_Brief:_
Repeat the listing that follows without a single change.
# # #
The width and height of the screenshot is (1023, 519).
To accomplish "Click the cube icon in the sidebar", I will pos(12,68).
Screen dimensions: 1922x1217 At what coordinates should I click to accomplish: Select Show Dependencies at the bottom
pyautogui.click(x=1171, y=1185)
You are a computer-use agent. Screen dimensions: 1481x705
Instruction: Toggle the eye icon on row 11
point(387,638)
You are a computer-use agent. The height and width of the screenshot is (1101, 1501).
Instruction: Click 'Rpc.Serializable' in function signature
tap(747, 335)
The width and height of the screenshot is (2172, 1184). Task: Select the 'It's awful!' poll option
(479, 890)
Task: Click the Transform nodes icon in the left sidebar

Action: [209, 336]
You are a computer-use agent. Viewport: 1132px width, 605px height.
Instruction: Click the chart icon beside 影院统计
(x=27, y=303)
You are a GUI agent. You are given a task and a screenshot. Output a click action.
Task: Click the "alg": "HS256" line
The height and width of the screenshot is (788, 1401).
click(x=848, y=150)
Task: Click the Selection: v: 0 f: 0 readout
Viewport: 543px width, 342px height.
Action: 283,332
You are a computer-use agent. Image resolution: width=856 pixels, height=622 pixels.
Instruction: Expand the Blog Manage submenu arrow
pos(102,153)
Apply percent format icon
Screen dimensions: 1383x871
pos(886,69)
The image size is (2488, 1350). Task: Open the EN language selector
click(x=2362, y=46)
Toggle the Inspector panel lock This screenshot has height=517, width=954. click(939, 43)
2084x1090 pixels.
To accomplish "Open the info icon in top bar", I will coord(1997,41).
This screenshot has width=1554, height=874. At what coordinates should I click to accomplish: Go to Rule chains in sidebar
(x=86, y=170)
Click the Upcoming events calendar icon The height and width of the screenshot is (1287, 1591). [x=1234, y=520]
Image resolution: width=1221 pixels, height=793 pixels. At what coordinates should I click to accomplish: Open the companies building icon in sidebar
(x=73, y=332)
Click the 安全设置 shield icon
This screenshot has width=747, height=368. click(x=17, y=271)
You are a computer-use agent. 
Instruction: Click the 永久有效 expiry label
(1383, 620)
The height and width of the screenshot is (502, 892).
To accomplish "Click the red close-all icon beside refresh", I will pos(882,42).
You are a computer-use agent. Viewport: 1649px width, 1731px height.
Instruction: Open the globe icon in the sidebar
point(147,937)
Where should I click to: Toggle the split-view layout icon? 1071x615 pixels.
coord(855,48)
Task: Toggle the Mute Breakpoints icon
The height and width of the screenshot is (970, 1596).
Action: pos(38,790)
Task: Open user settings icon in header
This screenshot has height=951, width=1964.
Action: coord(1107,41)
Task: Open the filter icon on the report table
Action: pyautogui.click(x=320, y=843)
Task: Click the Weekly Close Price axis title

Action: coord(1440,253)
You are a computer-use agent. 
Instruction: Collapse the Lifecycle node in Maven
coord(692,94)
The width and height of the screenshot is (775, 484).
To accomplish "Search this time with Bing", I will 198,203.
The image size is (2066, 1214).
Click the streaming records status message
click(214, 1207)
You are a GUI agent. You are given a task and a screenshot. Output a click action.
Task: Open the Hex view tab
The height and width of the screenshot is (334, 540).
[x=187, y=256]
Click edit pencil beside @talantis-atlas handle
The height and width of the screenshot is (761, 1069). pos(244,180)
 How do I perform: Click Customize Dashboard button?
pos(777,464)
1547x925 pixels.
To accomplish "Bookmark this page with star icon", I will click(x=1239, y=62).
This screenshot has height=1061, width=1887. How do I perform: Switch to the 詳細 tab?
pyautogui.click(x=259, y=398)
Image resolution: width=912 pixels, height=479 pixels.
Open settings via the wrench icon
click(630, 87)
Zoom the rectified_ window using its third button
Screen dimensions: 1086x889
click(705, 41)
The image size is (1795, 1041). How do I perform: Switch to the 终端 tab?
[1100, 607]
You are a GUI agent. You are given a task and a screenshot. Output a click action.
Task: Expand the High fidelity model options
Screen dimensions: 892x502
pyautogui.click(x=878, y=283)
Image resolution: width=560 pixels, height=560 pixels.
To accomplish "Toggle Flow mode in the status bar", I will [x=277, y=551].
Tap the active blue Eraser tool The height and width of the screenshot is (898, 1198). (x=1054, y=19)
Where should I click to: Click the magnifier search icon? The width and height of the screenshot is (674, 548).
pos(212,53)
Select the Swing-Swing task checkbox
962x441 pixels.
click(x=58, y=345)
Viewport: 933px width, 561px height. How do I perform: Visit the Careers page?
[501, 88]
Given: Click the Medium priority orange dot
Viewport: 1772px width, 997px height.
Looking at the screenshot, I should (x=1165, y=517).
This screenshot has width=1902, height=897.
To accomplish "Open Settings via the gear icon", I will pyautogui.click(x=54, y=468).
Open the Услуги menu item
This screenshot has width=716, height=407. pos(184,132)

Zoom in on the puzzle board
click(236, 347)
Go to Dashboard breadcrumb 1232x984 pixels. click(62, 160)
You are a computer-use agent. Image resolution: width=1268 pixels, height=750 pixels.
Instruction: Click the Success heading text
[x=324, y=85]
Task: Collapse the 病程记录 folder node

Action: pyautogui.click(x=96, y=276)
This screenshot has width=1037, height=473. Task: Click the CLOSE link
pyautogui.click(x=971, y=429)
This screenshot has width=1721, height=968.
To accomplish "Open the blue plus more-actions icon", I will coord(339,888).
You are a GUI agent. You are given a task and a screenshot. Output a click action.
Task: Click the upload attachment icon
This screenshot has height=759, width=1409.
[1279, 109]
# # #
_Written solution:_
The width and height of the screenshot is (1023, 519).
To accomplish "Click the cube icon in the sidebar", I will pos(12,68).
Screen dimensions: 1922x1217 At what coordinates should I click to accomplish: Select Show Dependencies at the bottom
pyautogui.click(x=1171, y=1185)
You are a computer-use agent. Screen dimensions: 1481x705
Instruction: Toggle the eye icon on row 11
point(387,638)
You are a computer-use agent. The height and width of the screenshot is (1101, 1501).
Instruction: Click 'Rpc.Serializable' in function signature
tap(747, 335)
The width and height of the screenshot is (2172, 1184). Task: Select the 'It's awful!' poll option
(479, 890)
Task: Click the Transform nodes icon in the left sidebar

Action: [209, 336]
You are a computer-use agent. Viewport: 1132px width, 605px height.
Instruction: Click the chart icon beside 影院统计
(x=27, y=303)
You are a GUI agent. You are given a task and a screenshot. Output a click action.
Task: Click the "alg": "HS256" line
The height and width of the screenshot is (788, 1401).
click(x=848, y=150)
Task: Click the Selection: v: 0 f: 0 readout
Viewport: 543px width, 342px height.
Action: 283,332
You are a computer-use agent. Image resolution: width=856 pixels, height=622 pixels.
Instruction: Expand the Blog Manage submenu arrow
pos(102,153)
Apply percent format icon
Screen dimensions: 1383x871
pos(886,69)
The image size is (2488, 1350). Task: Open the EN language selector
click(x=2362, y=46)
Toggle the Inspector panel lock This screenshot has height=517, width=954. click(939, 43)
2084x1090 pixels.
To accomplish "Open the info icon in top bar", I will coord(1997,41).
This screenshot has width=1554, height=874. At what coordinates should I click to accomplish: Go to Rule chains in sidebar
(x=86, y=170)
Click the Upcoming events calendar icon The height and width of the screenshot is (1287, 1591). [x=1234, y=520]
Image resolution: width=1221 pixels, height=793 pixels. At what coordinates should I click to accomplish: Open the companies building icon in sidebar
(x=73, y=332)
Click the 安全设置 shield icon
This screenshot has width=747, height=368. click(x=17, y=271)
You are a computer-use agent. 
Instruction: Click the 永久有效 expiry label
(1383, 620)
The height and width of the screenshot is (502, 892).
To accomplish "Click the red close-all icon beside refresh", I will pos(882,42).
You are a computer-use agent. Viewport: 1649px width, 1731px height.
Instruction: Open the globe icon in the sidebar
point(147,937)
Where should I click to: Toggle the split-view layout icon? 1071x615 pixels.
coord(855,48)
Task: Toggle the Mute Breakpoints icon
The height and width of the screenshot is (970, 1596).
Action: pos(38,790)
Task: Open user settings icon in header
This screenshot has height=951, width=1964.
Action: coord(1107,41)
Task: Open the filter icon on the report table
Action: pyautogui.click(x=320, y=843)
Task: Click the Weekly Close Price axis title

Action: coord(1440,253)
You are a computer-use agent. 
Instruction: Collapse the Lifecycle node in Maven
coord(692,94)
The width and height of the screenshot is (775, 484).
To accomplish "Search this time with Bing", I will 198,203.
The image size is (2066, 1214).
Click the streaming records status message
click(214, 1207)
You are a GUI agent. You are given a task and a screenshot. Output a click action.
Task: Open the Hex view tab
The height and width of the screenshot is (334, 540).
[x=187, y=256]
Click edit pencil beside @talantis-atlas handle
The height and width of the screenshot is (761, 1069). pos(244,180)
 How do I perform: Click Customize Dashboard button?
pos(777,464)
1547x925 pixels.
To accomplish "Bookmark this page with star icon", I will click(x=1239, y=62).
This screenshot has height=1061, width=1887. How do I perform: Switch to the 詳細 tab?
pyautogui.click(x=259, y=398)
Image resolution: width=912 pixels, height=479 pixels.
Open settings via the wrench icon
click(630, 87)
Zoom the rectified_ window using its third button
Screen dimensions: 1086x889
click(705, 41)
The image size is (1795, 1041). How do I perform: Switch to the 终端 tab?
[1100, 607]
You are a GUI agent. You are given a task and a screenshot. Output a click action.
Task: Expand the High fidelity model options
Screen dimensions: 892x502
pyautogui.click(x=878, y=283)
Image resolution: width=560 pixels, height=560 pixels.
To accomplish "Toggle Flow mode in the status bar", I will [x=277, y=551].
Tap the active blue Eraser tool The height and width of the screenshot is (898, 1198). (x=1054, y=19)
Where should I click to: Click the magnifier search icon? The width and height of the screenshot is (674, 548).
pos(212,53)
Select the Swing-Swing task checkbox
962x441 pixels.
click(x=58, y=345)
Viewport: 933px width, 561px height. How do I perform: Visit the Careers page?
[501, 88]
Given: Click the Medium priority orange dot
Viewport: 1772px width, 997px height.
Looking at the screenshot, I should (x=1165, y=517).
This screenshot has width=1902, height=897.
To accomplish "Open Settings via the gear icon", I will pyautogui.click(x=54, y=468).
Open the Услуги menu item
This screenshot has width=716, height=407. pos(184,132)

Zoom in on the puzzle board
click(236, 347)
Go to Dashboard breadcrumb 1232x984 pixels. click(62, 160)
You are a computer-use agent. Image resolution: width=1268 pixels, height=750 pixels.
Instruction: Click the Success heading text
[x=324, y=85]
Task: Collapse the 病程记录 folder node

Action: pyautogui.click(x=96, y=276)
This screenshot has width=1037, height=473. Task: Click the CLOSE link
pyautogui.click(x=971, y=429)
This screenshot has width=1721, height=968.
To accomplish "Open the blue plus more-actions icon", I will coord(339,888).
You are a GUI agent. You are given a task and a screenshot. Output a click action.
Task: Click the upload attachment icon
This screenshot has height=759, width=1409.
[1279, 109]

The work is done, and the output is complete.